Despite these challenges, GM CEO Mary Barra expressed commitment to Cruise, which incurred a $2.7 billion pretax loss in the previous year. Cruise has laid off a quarter of its staff and grounded its fleet since the October incident. To resume open-road testing, Cruise must navigate regulatory hurdles from agencies such as California's Public Utilities Commission and Department of Motor Vehicles. The company faces probes from the U.S. Justice Department and Securities and Exchange Commission.

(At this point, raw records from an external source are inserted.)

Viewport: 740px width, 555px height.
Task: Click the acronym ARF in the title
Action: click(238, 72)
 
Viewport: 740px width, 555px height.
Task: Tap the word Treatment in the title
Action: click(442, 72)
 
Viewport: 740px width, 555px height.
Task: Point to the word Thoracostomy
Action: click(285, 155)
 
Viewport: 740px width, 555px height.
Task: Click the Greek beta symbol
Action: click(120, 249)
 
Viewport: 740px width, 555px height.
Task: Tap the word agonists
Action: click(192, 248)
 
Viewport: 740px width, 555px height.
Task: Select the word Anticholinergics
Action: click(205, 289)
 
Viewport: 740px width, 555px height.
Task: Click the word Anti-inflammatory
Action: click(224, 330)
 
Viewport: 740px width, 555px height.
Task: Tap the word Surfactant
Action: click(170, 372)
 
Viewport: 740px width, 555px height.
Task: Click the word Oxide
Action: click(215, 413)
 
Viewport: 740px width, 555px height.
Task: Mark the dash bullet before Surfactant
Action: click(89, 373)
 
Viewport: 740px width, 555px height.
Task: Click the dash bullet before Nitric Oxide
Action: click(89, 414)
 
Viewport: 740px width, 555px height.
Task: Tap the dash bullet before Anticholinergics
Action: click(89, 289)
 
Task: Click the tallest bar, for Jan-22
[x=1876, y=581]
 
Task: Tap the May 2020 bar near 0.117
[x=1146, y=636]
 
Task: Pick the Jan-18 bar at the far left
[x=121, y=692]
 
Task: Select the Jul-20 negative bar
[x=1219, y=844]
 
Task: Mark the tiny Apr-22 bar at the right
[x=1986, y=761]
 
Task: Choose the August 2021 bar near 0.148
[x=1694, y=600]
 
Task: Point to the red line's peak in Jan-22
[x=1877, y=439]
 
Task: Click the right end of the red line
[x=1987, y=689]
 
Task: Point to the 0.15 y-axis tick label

Cruise aims to rebuild trust by disclosing more data to regulators and the public. While a Cruise spokesman mentioned the goal of relaunching with supervised driving in one city as soon as possible, internal sources hinted that a return might not occur until the fourth quarter. Cruise has lost its California permit, and discussions about potential relaunch cities, such as Houston and Dallas, are underway. Any relaunch would likely begin cautiously with a small number of cars and no passengers. An engineering analysis commissioned by Cruise revealed failures in the October accident, but GM's Barra maintains that Cruise technology is safer than a human driver. The company is working to retain critical staff for technology development.